We strolled through two hundred years of shared culture at the Entertainment Nation exhibit bringing us smiles as we looked at Dorothy’s Ruby slippers and Rocky’s boxing robe. We sat in awe as we stared at the four seats from the Woolworth lunch counter that inspired a nation to stand up for what’s right. We marveled at the desk that Jefferson used to write the Declaration of Independence, at the same time realizing the imperfection of that document that excluded so many from its promise.

This is to say that reflecting upon any anniversary need not be done with rose-colored glasses, unless the intention is to diminish it.

This week I will celebrate another, more personal, anniversary. Twenty years ago my wife and I were married. It was unquestionably one of the happiest days of my life. Every time, I think of that day, I smile. I wish we could could go back and live it all over again.

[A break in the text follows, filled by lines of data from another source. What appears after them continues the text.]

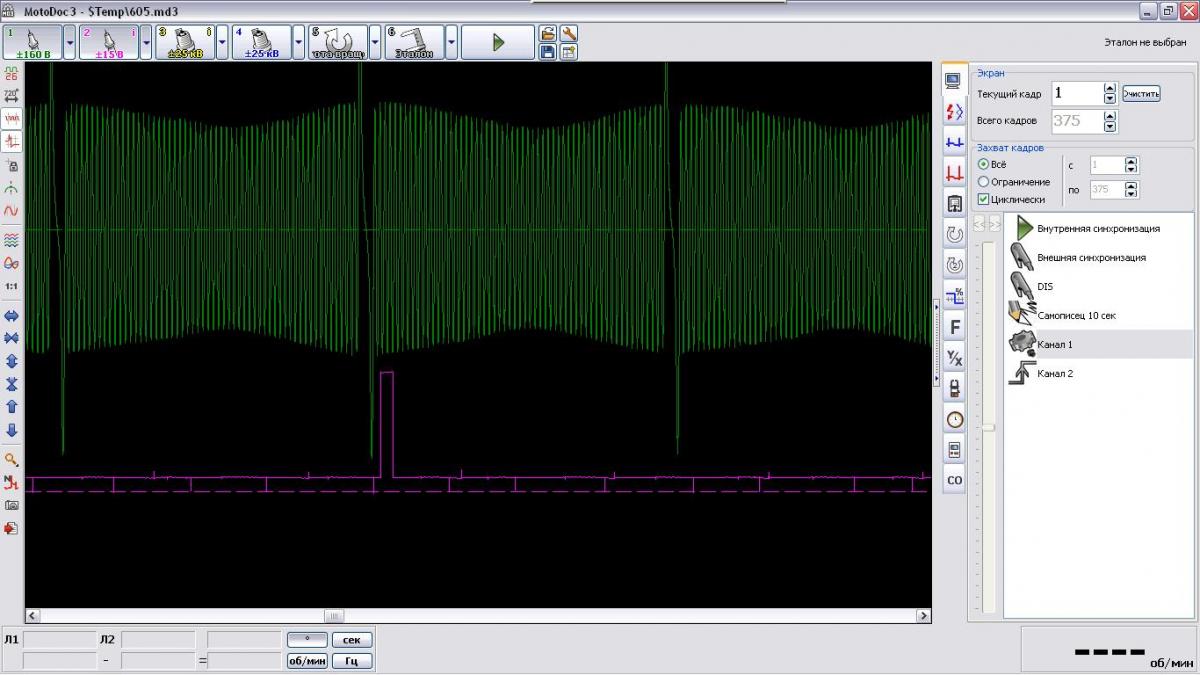Image resolution: width=1200 pixels, height=675 pixels.
Task: Click the 1:1 scale icon
Action: [x=12, y=286]
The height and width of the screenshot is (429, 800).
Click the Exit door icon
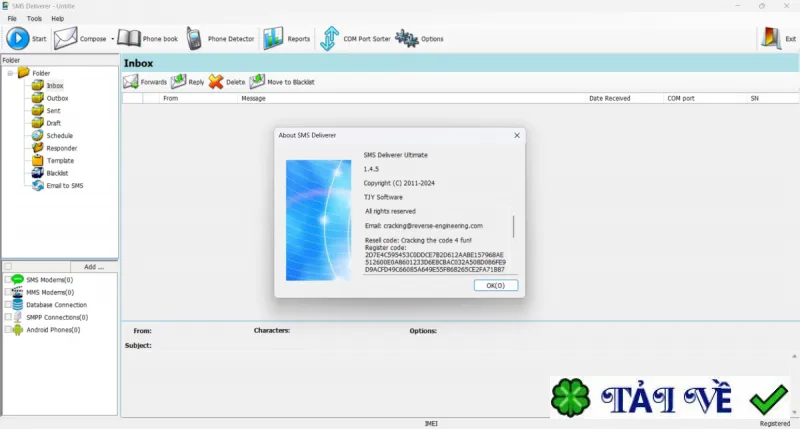771,38
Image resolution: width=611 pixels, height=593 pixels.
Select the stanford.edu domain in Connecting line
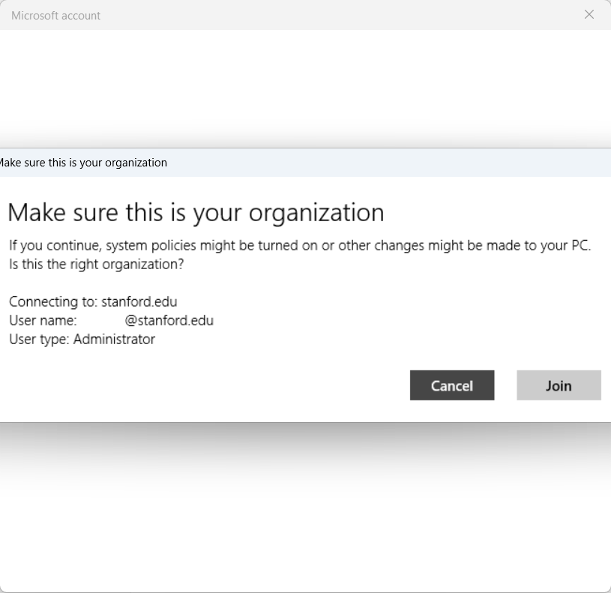(139, 302)
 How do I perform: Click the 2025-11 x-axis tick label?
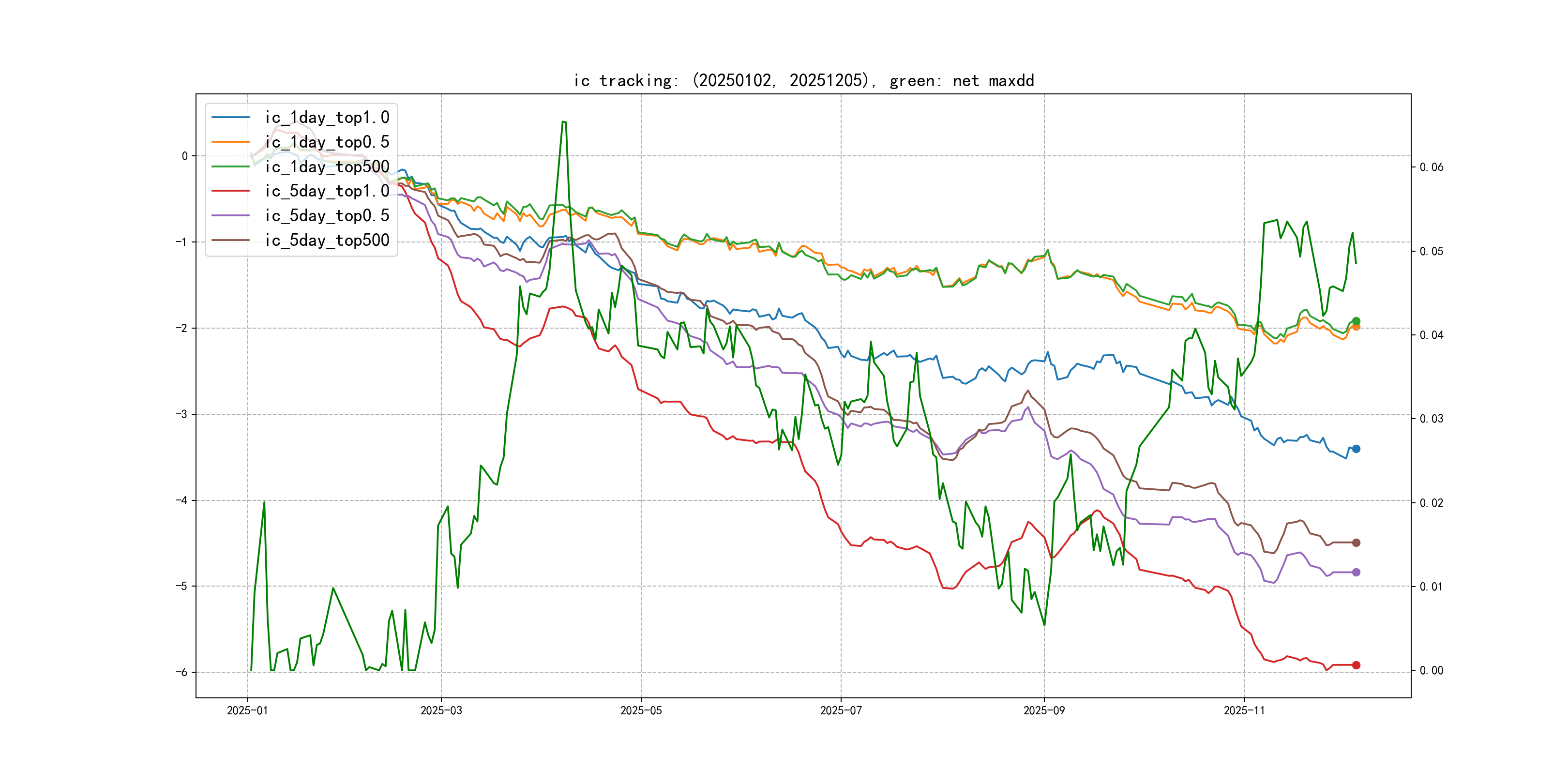coord(1244,710)
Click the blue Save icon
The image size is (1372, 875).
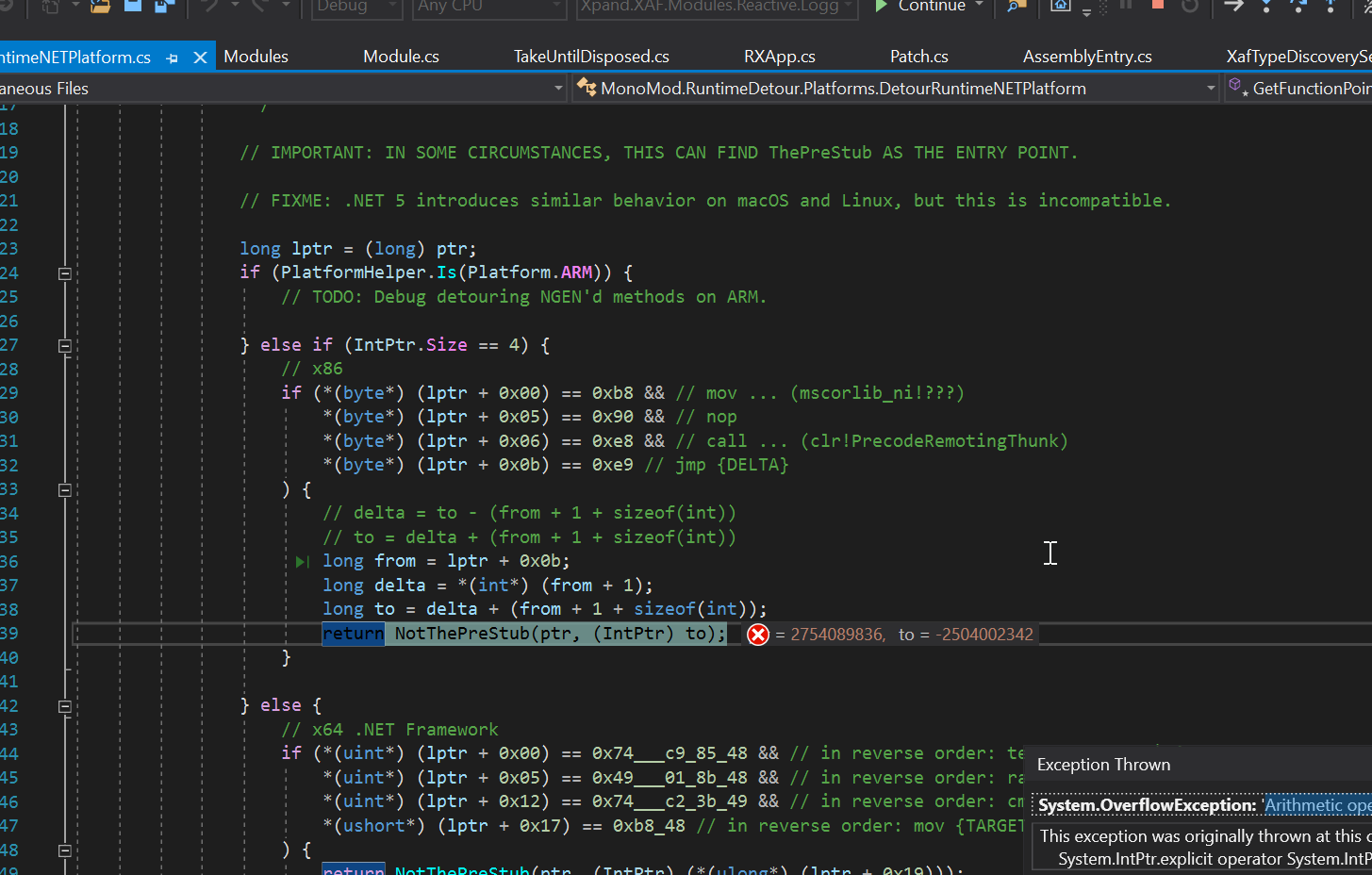[x=133, y=7]
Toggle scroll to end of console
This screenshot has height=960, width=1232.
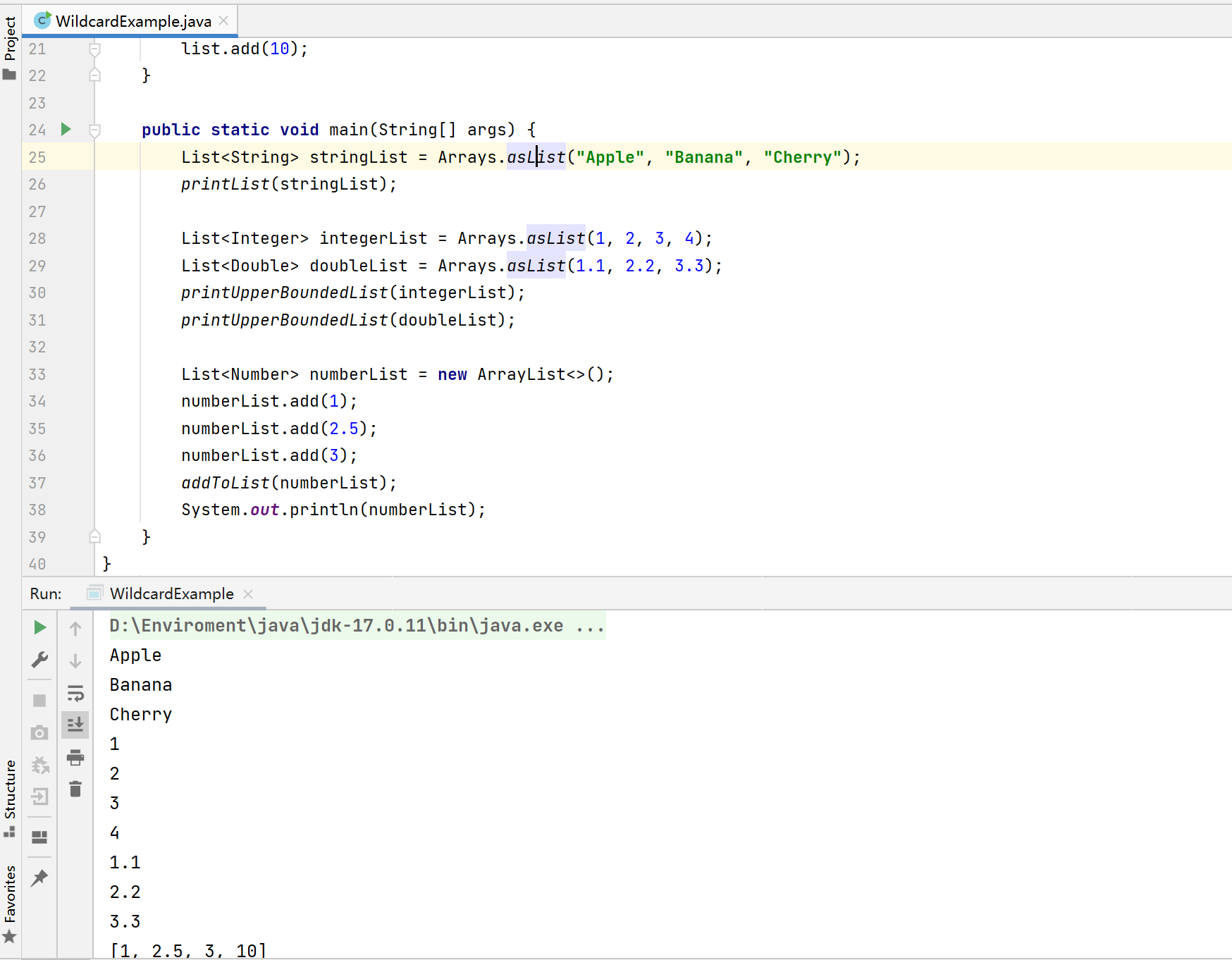point(75,725)
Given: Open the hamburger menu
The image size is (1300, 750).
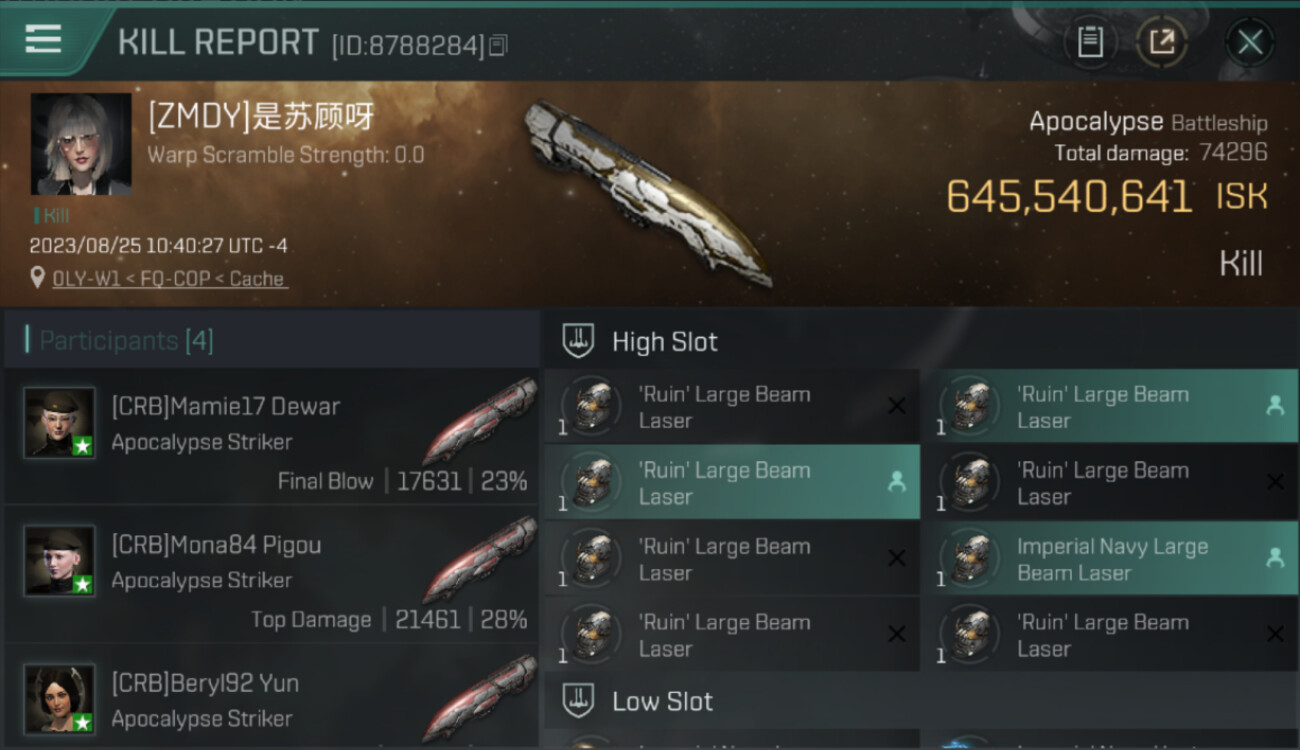Looking at the screenshot, I should (x=43, y=40).
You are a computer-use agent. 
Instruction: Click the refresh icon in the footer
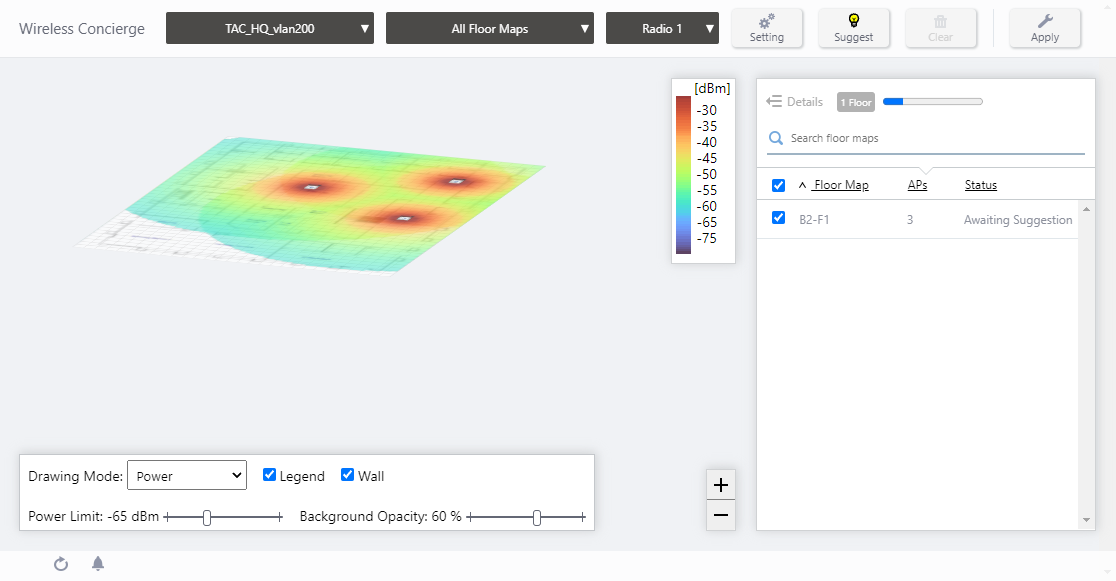click(61, 564)
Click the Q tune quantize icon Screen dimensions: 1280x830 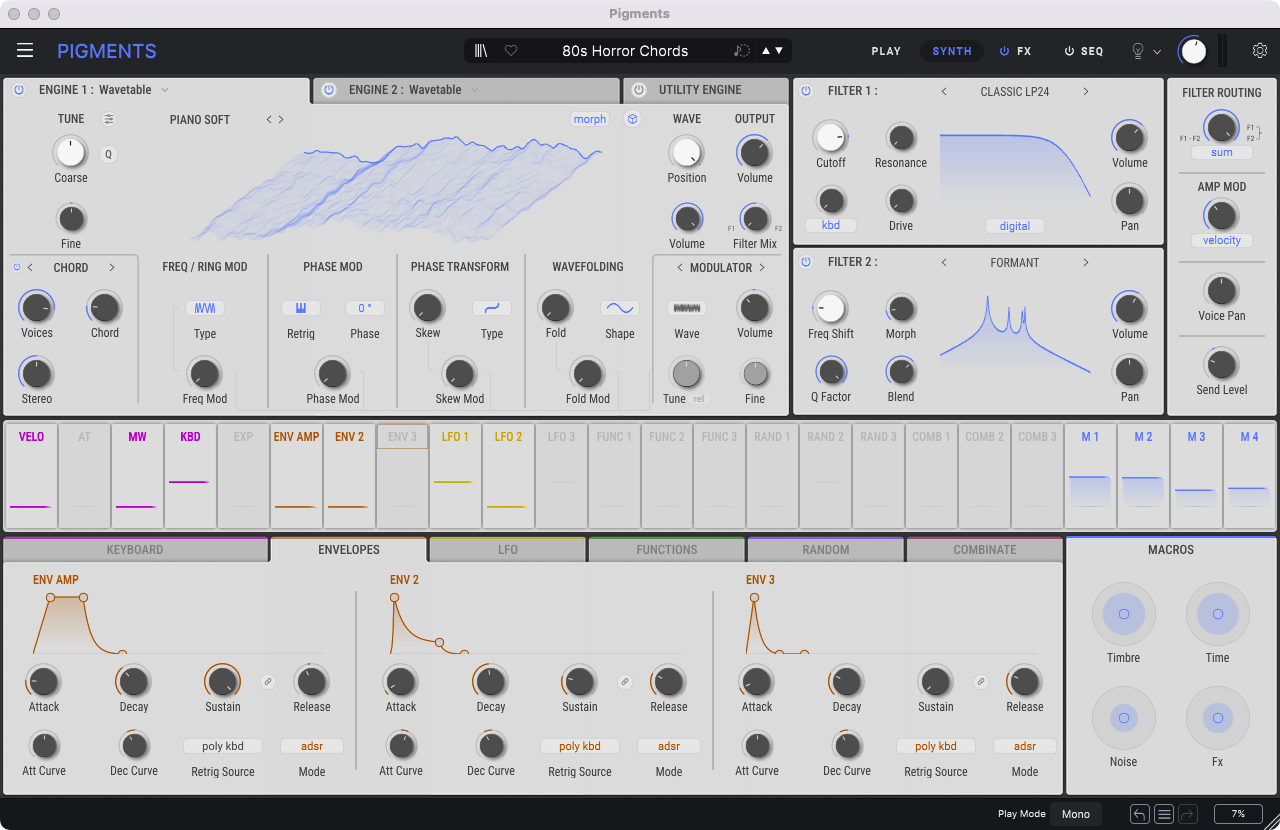[x=109, y=154]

As I think of how best to celebrate that day and to do justice to the twenty years since, I hope we don’t do the wedding anniversary equivalent of the cliched hotdog and baseball game. But rather afford ourselves the luxury of time to wander through a figurative museum of our life.

How marvelous would it be to spend hours walking through the many exhibits of our life together?  To see “within these walls” of our homes all we have experienced, loved and lost. To appreciate how “we became an us” –  all that we’ve sacrificed, how we have stood strong together, and yes, remembering those times we stumbled and did not live up to our ideals. To recall all the joy we have entertained. To at the end of our day, to sit back in awe at all things, ordinary and extraordinary, about our journey together and just feel the love.

An anniversary is simply the commemoration of a date in time. One notable and worthy enough to make us pause and reflect with undivided and prolonged attention. The days between one anniversary to the next often pass without notice, one blurring into the next, creating an illusion of insignificance. Yet here we are and they do indeed add up. As a country we are not perfect but have, through love and determination, made progress towards a more perfect union for two hundred and forty eight years. As a couple, we have done the same for an impressive eight percent of that time.

Whatever anniversary comes upon you next, I hope you make the time to take it all in and come to appreciate it as much as I now do mine.

This Week’s Recommendation:  I’m reading An Unfinished Love Story by the historian, Doris Kearns Goodwin. It’s a beautiful and loving reflection on the history she and her husband made and lived through together.